Williams-Sonoma returns

It’s been a few years coming. Nearly 60 years to be more precise.

Chuck Williams has brought the pride of his life, Williams-Sonoma, back home to Sonoma where it all started.

And Williams-Sonoma has brought Chuck Williams back to Sonoma as well.

The Broadway store and cooking school will officially open at 9 a.m. Saturday, Oct. 4, and will feature the bannister from Williams’ old stairway and the original sign he painted himself, according Williams-Sonoma brand president Janet Hayes. Hayes brought herself and many in the audience to tears at a recent Chamber of Commerce breakfast, reflecting the high emotional pitch Williams-Sonoma staff have experienced readying the old/new store for Chuck Williams’ 99th birthday.

To celebrate the “re-opening,” Williams-Sonoma will host a free community breakfast of pancakes and coffee in the two Napa Street quadrants of Sonoma Plaza on Saturday morning, Oct. 4. Breakfast will be served from 8:30 to 9:30 a.m., with everything prepared by students at the Culinary Institute of America in St. Helena, where Chuck Williams sponsors scholarships.

Sonoma Williams-Sonoma general manager Emily Kendis, who most recently managed the Beverly Hills branch for four years, says that the store will feature cooking equipment that Williams first imported and the company still sells. She also stated that the cooking school will offer nearly constant classes and demos for cooks of all ages.

It all started for Williams on a trip to Europe in 1953 when he was living in Sonoma and doing construction work. He spent three ecstatic months in Europe with friends, watching people cooking and what they were using to cook in their kitchens in France, Germany and Sweden. The experience inspired him to bring that high-quality cookware back to the United States.
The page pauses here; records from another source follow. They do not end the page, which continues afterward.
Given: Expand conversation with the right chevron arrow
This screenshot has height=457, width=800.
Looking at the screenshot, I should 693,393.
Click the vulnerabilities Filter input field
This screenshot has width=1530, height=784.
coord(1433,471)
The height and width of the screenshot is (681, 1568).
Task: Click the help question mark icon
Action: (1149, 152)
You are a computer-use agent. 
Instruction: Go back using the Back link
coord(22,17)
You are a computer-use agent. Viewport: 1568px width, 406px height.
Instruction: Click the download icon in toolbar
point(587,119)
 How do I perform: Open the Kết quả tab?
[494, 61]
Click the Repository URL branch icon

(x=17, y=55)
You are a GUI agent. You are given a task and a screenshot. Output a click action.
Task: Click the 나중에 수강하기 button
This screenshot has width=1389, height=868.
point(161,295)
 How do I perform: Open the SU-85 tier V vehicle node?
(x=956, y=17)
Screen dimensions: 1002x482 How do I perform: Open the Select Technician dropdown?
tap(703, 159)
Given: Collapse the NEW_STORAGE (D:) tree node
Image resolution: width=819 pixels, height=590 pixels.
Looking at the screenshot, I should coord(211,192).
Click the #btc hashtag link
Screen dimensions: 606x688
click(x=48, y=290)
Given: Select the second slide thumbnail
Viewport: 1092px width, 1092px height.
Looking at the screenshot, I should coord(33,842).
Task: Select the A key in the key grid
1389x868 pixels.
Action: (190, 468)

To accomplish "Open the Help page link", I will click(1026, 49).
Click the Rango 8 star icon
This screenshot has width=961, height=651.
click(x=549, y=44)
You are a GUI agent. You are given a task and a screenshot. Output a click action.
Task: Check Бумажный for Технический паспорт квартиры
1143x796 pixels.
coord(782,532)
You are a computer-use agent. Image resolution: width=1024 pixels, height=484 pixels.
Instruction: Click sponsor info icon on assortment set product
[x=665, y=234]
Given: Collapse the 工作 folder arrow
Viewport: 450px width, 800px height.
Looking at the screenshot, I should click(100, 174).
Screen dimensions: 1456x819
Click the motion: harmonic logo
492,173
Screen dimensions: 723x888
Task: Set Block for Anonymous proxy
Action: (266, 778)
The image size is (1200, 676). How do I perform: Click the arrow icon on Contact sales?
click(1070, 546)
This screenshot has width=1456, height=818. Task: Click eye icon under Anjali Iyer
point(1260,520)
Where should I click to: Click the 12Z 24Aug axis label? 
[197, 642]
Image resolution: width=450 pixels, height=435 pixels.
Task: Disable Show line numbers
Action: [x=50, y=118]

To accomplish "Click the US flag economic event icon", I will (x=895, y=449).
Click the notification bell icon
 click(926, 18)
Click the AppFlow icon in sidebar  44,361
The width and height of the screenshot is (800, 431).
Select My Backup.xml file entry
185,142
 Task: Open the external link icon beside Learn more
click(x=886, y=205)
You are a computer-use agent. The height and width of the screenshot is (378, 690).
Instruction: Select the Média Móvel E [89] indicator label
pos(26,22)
In 1956, Williams bought a little hardware store at 605 Broadway and began to bring a few Le Creuset pots and pans in from France to sell, and sell they did, along with other French cookware he imported.

Since many of Williams’ best and most frequent customers lived in San Francisco, he decided it might be a good idea to open a store there, closer to their homes. He moved the whole operation to San Francisco in 1958 and closed the Sonoma store – for the next 60 years at least.

Taking another step into the future, Williams hired former San Francisco Chronicle food columnist and James Beard assistant Jackie Mallorca to produce a catalog. Williams apparently got the idea from Edward Marcus, who had overseen production of the famous Neiman Marcus catalog. The first Williams-Sonoma catalog went to about 10,000 potential shoppers in 1972.

Through James Beard, Williams found a French food processor adapted by Carl Sontheimer, and popularized it as the Cuisinart. That same year he started to launch and market All-Clad cookware, the KitchenAid mixer and W?stoff cutlery, all upscale cutting edge implements to this day.

Williams has a nose and palate for fine foods as well, and brought Balsamic vinegar, Parmigiano-Reggiano cheese, and Nielsen-Massey vanilla to the United States in 1978, leading to worldwide popularity of these products.

He published his first book, “The Williams-Sonoma Cookbook and Guide to Kitchenware,” in 1986, and then published and edited more than 100 cookbooks by well-known chefs and authors over the years.

Williams-Sonoma went public in 1983, with Howard Lester taking over as CEO. Lester oversaw the enormous expansion of the enterprise, with its first a store in Canada in 2001. Currently, under the leadership of CEO and President Laura Alber, there are new Williams-Sonoma stores in Canada, Puerto Rico, Australia and the United Kingdom.

And in Sonoma, too - at the same location at 605 Broadway.